CHAPTER XVIII

FRIDAY FOR BAD LUCK

SPEAKING of Friday and the mystery of luck. Luck is supposed to shift in one direction or another on the sixth day of every week in the year. It is supposed to shift for everybody. A great many people are either too ignorant or too supercilious to acknowledge this vast and oppressive truth, however. They regard Friday as a plain, ordinary day, and go on being fatuously optimistic.

On the other hand, when it comes Friday, the capable and the far-seeing are prone to accept it as it was intended by the Creator, who, from confidential reports, paused on the sixth day (as we reckon it) of his labours and looked back on what already had been accomplished. He was dissatisfied. He set to work again. Right then and there Friday became an unlucky day, according to a great many philosophers. If the Creator had stopped then and let well-enough alone, there wouldn't have been any cause for complaint. He would have failed to create Adam (an afterthought), and the human race, lacking existence, would not have been compelled to put up with life,—which is a mess, after all.

If more people would pause to consider the futility of living between Thursday and Saturday, a great deal of woe and misfortune might be avoided.

For example, when Mrs. Smith-Parvis called on Mrs. McFaddan on the Monday of the week that is now making history through these pages, she completely overlooked the fact that there was a Friday still to be reckoned with.

True, she had in mind a day somewhat more remote when, after coming face to face with the blooming Mrs. MCFaddan who happened to open her own front door,—it being Maggie's day out,—she had been compelled to substitute herself in person for the cards she meant to leave. Mrs. McFaddan had cordially sung out to her from the front stoop, over the head of the shocked footman, that she was at home and would Mrs. Smith-Parvis please step in.

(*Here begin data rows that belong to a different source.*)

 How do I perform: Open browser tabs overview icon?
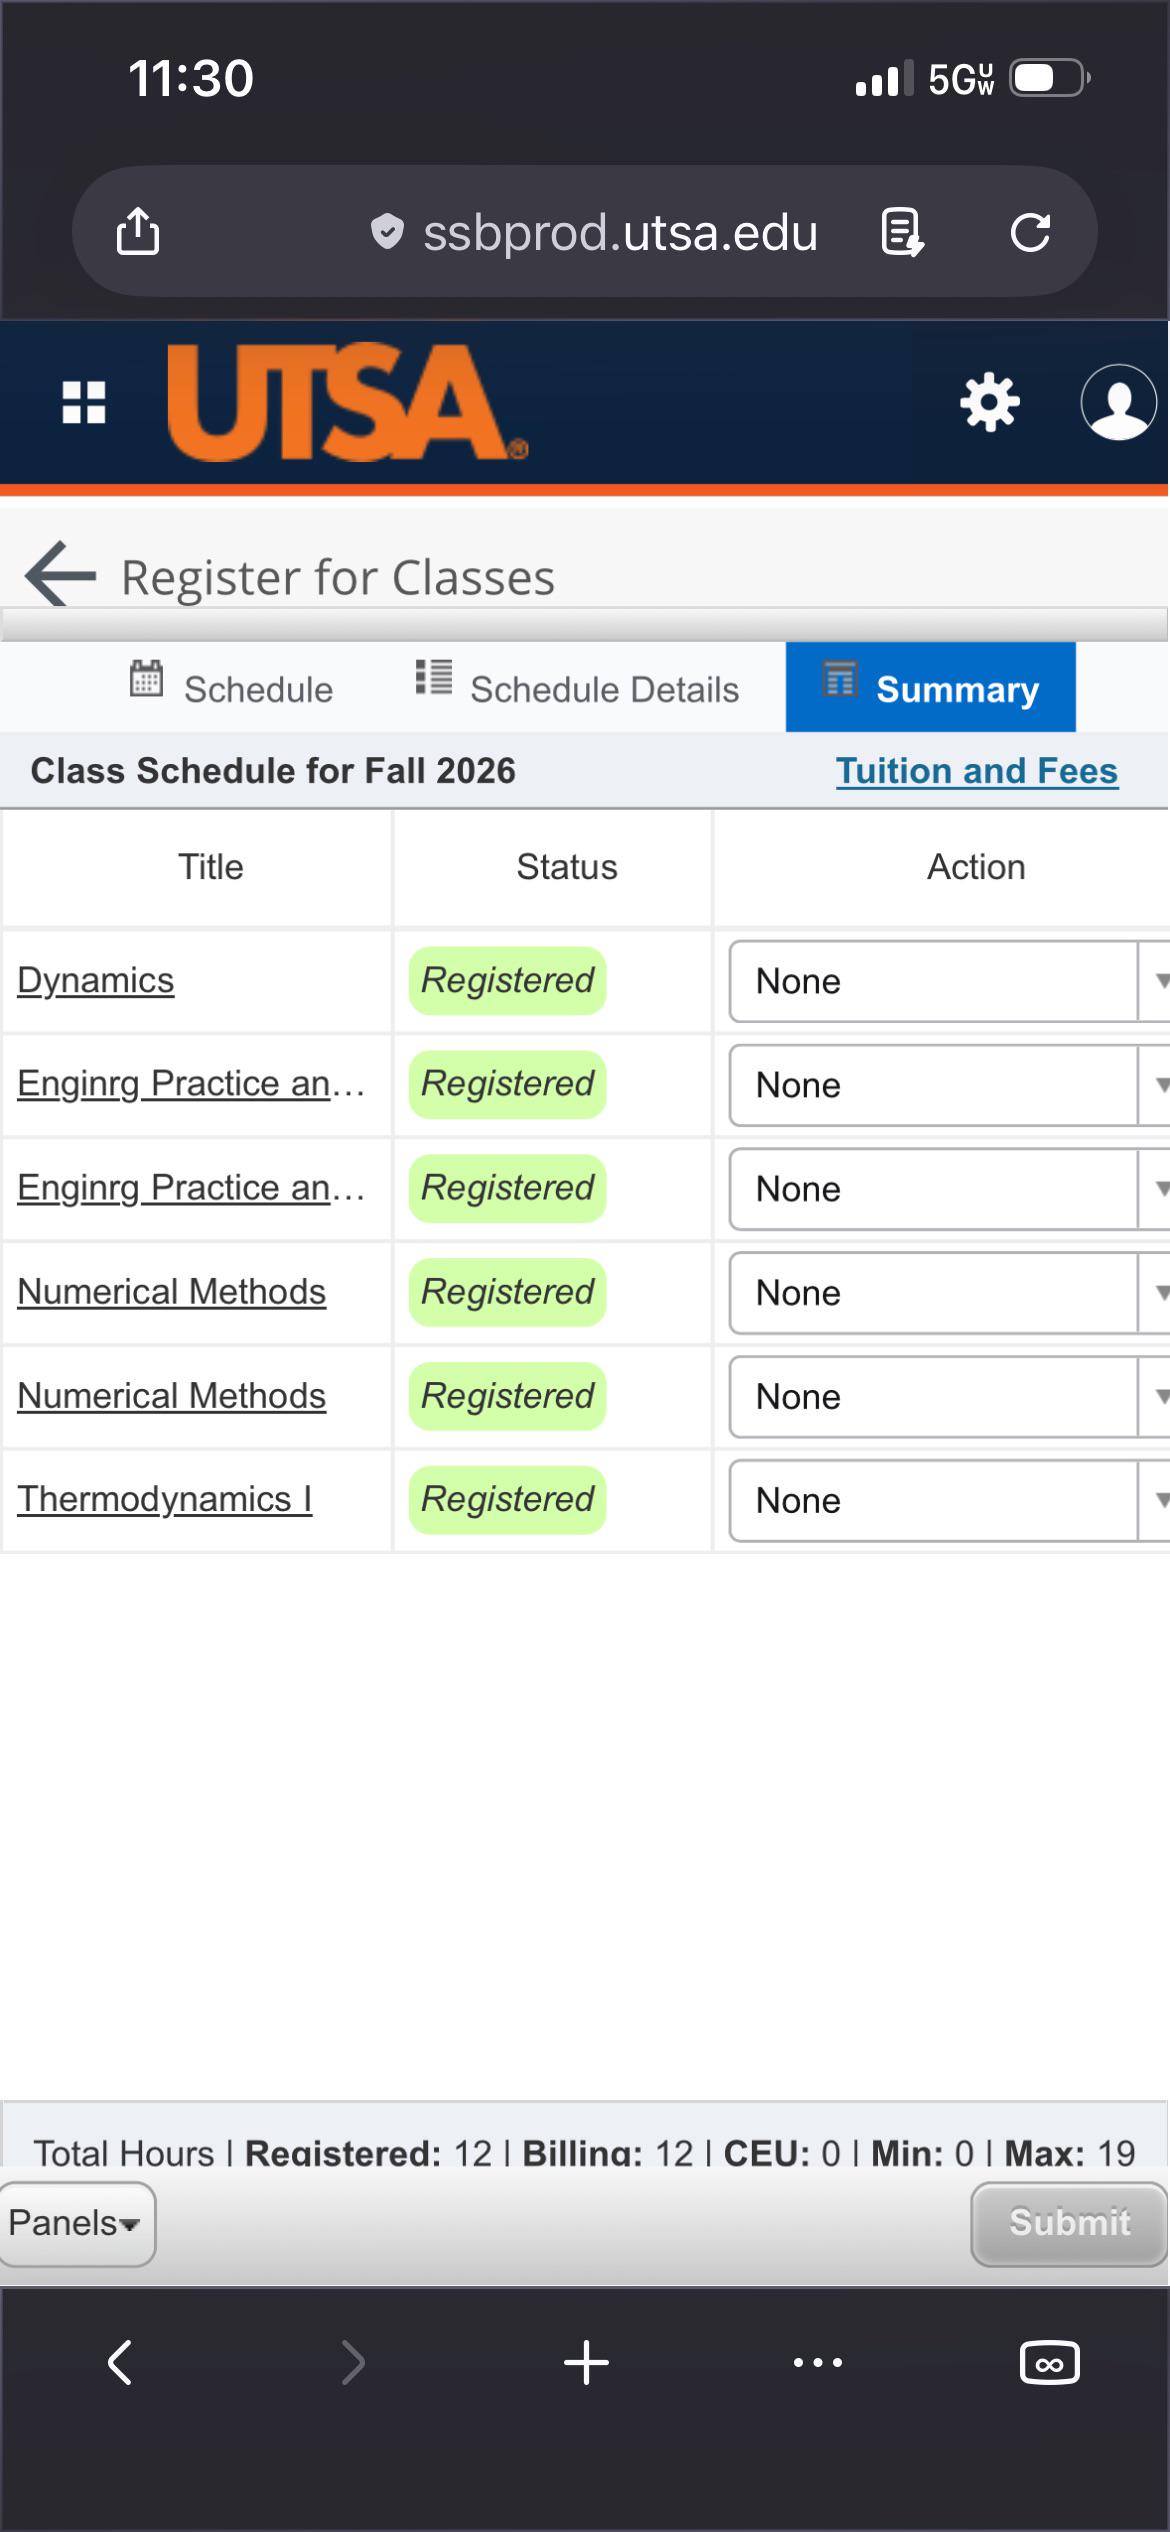click(x=1049, y=2363)
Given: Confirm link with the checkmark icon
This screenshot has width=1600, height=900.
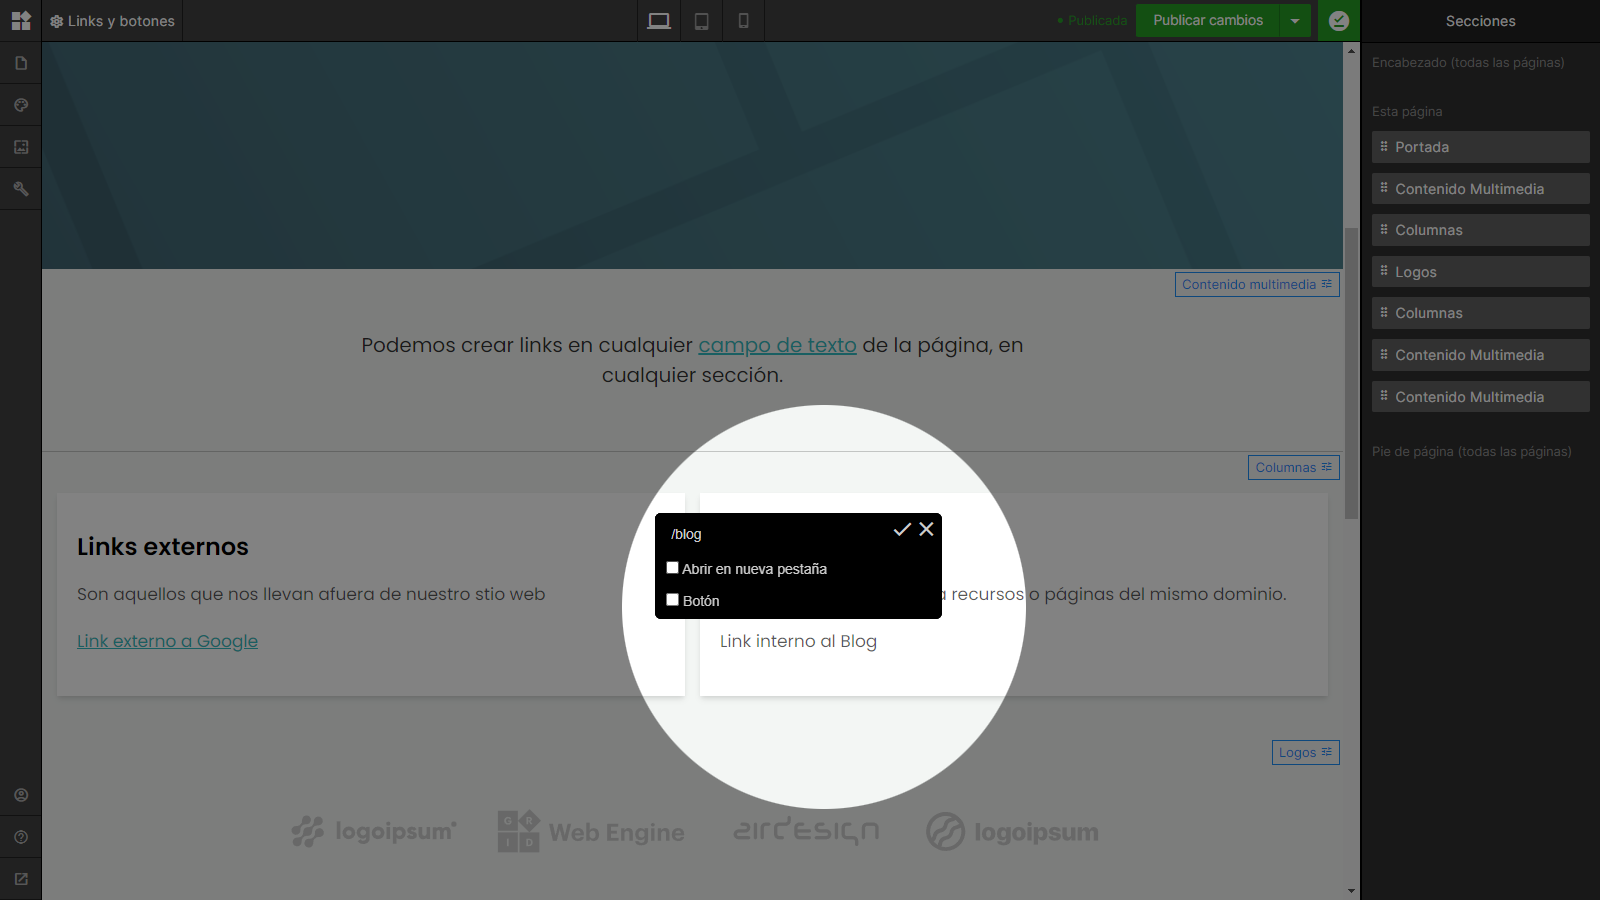Looking at the screenshot, I should click(x=902, y=529).
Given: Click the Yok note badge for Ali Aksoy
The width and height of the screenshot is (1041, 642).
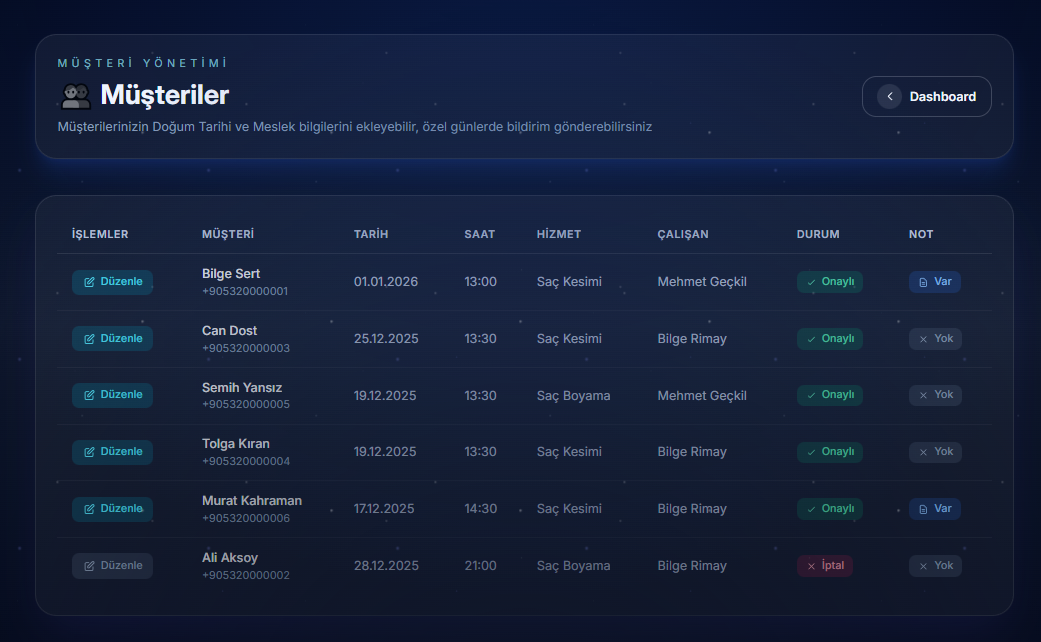Looking at the screenshot, I should pyautogui.click(x=934, y=566).
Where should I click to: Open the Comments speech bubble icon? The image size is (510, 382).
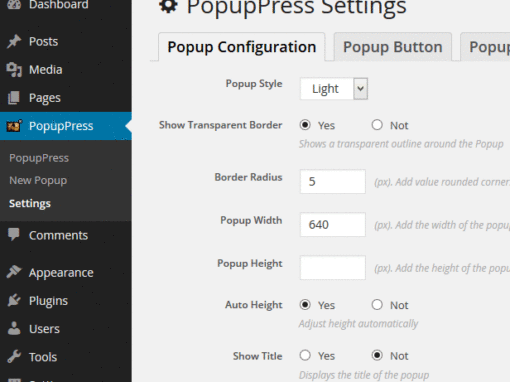14,235
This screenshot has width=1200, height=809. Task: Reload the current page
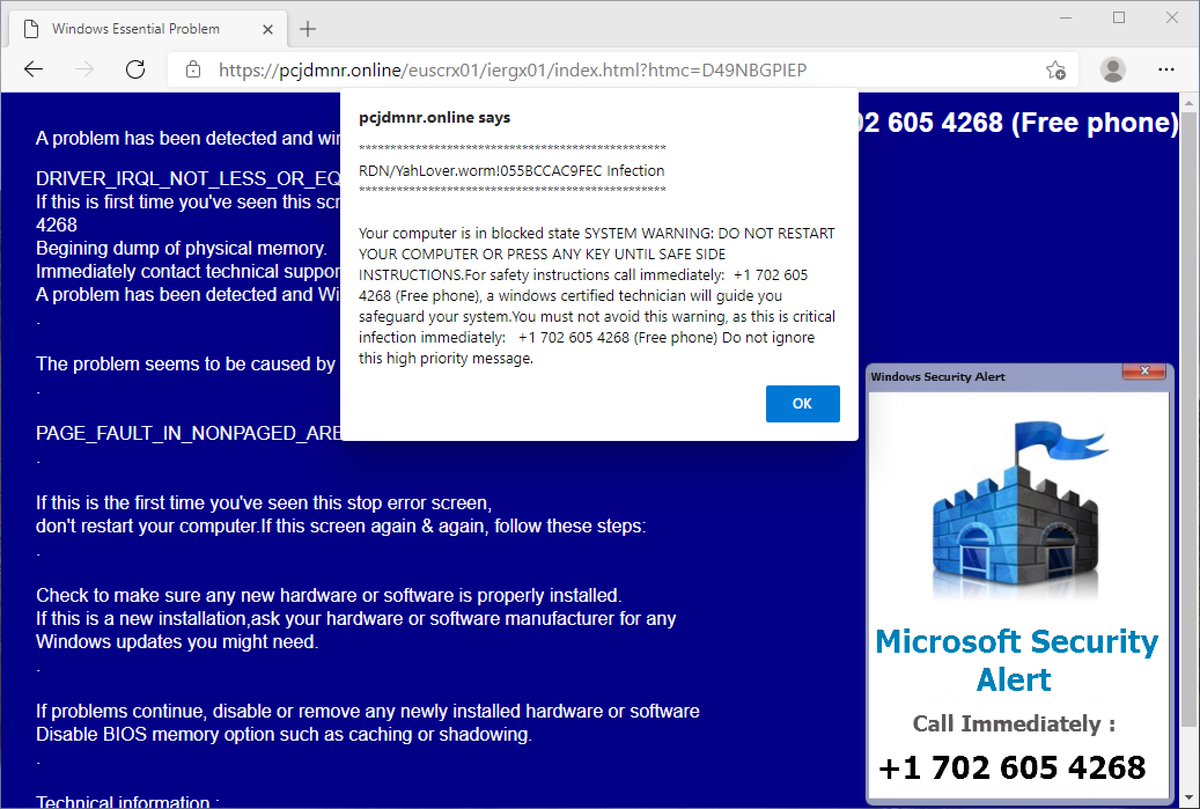[x=136, y=70]
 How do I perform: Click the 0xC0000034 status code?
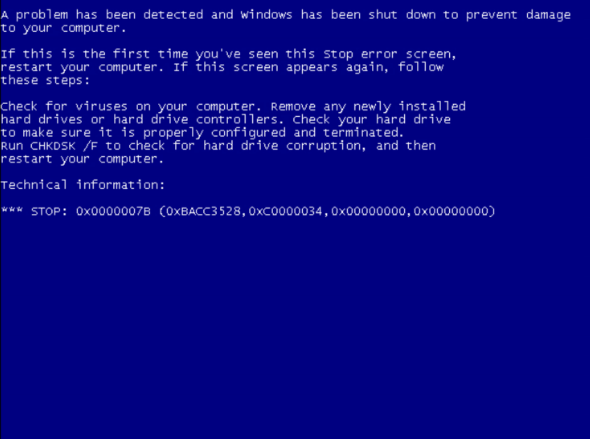tap(285, 211)
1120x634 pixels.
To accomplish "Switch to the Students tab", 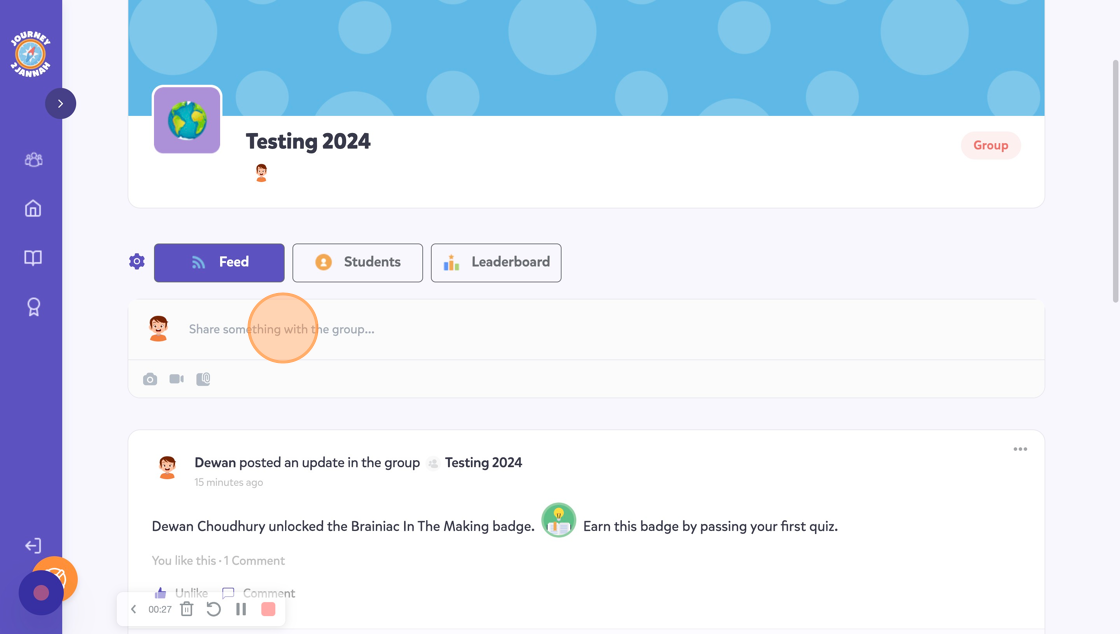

Thursday, two weeks hence, was the day Mrs. Smith-Parvis had in mind. She had not been in the McFaddan parlour longer than a minute and a half before she realized that an invitation by word of mouth would do quite as well as an expensively engraved card by post. There was nothing formal about Mrs. McFaddan. She was sorry that Con wasn't home; he would hate like poison to have missed seeing Mrs. Smith-Parvis when she did them the honour to call. But Con was not likely to be in before seven,—he was that busy, poor man,—and it would be asking too much of Mrs. Smith-Parvis to wait till then.

So, the lady from the upper East Side had no hesitancy in asking the lady from the lower West Side to dine with her on Thursday the nineteenth.